This is unfortunate.
By this same logic, I guess, if you “adjusted” CNN’s result using the 1984 electorate, Trump would be up something like 15 points due to his strength with white voters. Electorates change. They change a lot more over 32 years than they do over four years, but even four years is time enough for decisive shifts to happen. Look no further than Obama’s landslide in 2008. He turned a narrow Bush win in 2004 into a Democratic whupping by mobilizing minorities and young voters like no one before him had done. Trump is looking to do the same thing this year with working-class whites. If he pulls it off, the 2012 electorate will be irrelevant.
I think it can be helpful to look at the 2012 data for clues to see how well a candidate is meeting some of the basic benchmarks he needs to meet. For instance, if we start to see Trump polling consistently at 40 percent among Latinos, we can look back at the fact that Romney pulled just 27 percent within that group four years ago to infer that Trump is resonating with that group and might outperform Romney in states with big Latino populations. It’s another thing, though, to try to predict from that what percentage of Latino voters will turn out, especially in battlegrounds. That’s the trick for pollsters in determining who qualifies as a “likely voter.” Who’s really likely to turn out? How do you go about determining that? One of the great mysteries of the campaign since day one has been whether Obama’s young and minority voters will turn out for Hillary at the same clip they did for him. Todd is making an assumption here, for illustrative purposes, that they will. But based on … what, exactly?

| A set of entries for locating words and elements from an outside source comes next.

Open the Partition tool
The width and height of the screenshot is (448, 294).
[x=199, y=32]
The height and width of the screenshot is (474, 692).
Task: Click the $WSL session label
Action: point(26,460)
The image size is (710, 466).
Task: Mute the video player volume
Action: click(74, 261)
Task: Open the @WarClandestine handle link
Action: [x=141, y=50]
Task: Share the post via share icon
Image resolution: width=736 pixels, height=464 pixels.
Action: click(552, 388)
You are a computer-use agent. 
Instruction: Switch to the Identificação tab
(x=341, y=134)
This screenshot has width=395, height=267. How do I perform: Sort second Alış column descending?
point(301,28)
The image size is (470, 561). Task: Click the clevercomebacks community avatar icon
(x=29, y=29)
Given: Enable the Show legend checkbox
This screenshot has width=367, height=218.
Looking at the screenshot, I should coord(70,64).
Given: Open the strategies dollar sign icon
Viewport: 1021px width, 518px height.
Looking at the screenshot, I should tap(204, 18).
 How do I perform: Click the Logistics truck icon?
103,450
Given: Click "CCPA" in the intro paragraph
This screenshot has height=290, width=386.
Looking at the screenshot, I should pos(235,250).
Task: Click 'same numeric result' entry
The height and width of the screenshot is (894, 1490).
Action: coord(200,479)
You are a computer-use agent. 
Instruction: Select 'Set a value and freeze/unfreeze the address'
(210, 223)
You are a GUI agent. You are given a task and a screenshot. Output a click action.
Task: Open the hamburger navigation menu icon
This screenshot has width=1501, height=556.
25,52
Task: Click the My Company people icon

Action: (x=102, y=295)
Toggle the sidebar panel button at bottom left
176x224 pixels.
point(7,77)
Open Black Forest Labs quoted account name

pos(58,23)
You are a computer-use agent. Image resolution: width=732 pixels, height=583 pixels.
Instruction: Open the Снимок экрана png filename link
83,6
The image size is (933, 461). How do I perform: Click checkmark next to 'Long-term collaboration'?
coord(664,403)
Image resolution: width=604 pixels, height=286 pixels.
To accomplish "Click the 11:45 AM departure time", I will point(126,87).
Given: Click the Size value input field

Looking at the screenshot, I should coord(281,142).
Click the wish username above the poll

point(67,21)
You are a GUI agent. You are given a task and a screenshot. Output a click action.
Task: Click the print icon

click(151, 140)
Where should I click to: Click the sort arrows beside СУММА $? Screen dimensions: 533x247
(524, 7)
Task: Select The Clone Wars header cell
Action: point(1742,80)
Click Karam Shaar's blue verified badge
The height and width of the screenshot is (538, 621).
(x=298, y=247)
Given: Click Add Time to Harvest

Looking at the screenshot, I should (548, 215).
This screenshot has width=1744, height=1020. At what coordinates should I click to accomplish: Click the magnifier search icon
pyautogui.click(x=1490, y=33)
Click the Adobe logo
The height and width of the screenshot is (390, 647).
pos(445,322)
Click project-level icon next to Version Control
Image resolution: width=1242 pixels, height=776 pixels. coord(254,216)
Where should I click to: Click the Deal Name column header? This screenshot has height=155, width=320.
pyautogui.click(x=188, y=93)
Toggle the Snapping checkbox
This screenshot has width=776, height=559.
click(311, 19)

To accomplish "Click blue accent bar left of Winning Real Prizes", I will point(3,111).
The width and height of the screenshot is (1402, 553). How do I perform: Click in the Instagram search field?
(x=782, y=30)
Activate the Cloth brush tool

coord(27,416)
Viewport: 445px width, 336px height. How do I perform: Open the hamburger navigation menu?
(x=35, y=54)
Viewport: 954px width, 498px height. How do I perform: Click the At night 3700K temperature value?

He’s also making a turnout assumption for lower-educated whites. They were a bit more than a third of the electorate in 2012, he notes, but CNN sees them as closer to half of the electorate in 2016. Could that be accurate? Well … maybe! Remember the “missing white voters”? CNN evidently believes they’re going to show up in far greater numbers this time than they did for Romney’s election, which would mean a stronger showing for Trump than everyone currently expects. This is why, in flagging the surprising R+4 sample in this morning’s CNN poll, I noted that it may be that the electorate is trending red and CNN is picking up on it. If you had to bet, you’d bet that it’s an outlier because the weight of other national polls is against it — for the moment — but there’s no way to conclude that it’s “wrong.” Todd is careful not to use that word here, in his defense, but the point of crafting an alternate topline for CNN’s data based on the 2012 electorate is clearly to try to reassure MSNBC’s left-leaning audience that CNN’s result is screwy. He could have just called it a probable outlier and left it at that. To go this far, reworking the actual data, is unskewing.
Funny that we’ve reached this point on the left now after some righties spent August doing the same thing to polls favorable to Hillary. Thank goodness the Trump fans on Fox News will be able to believe in polls again!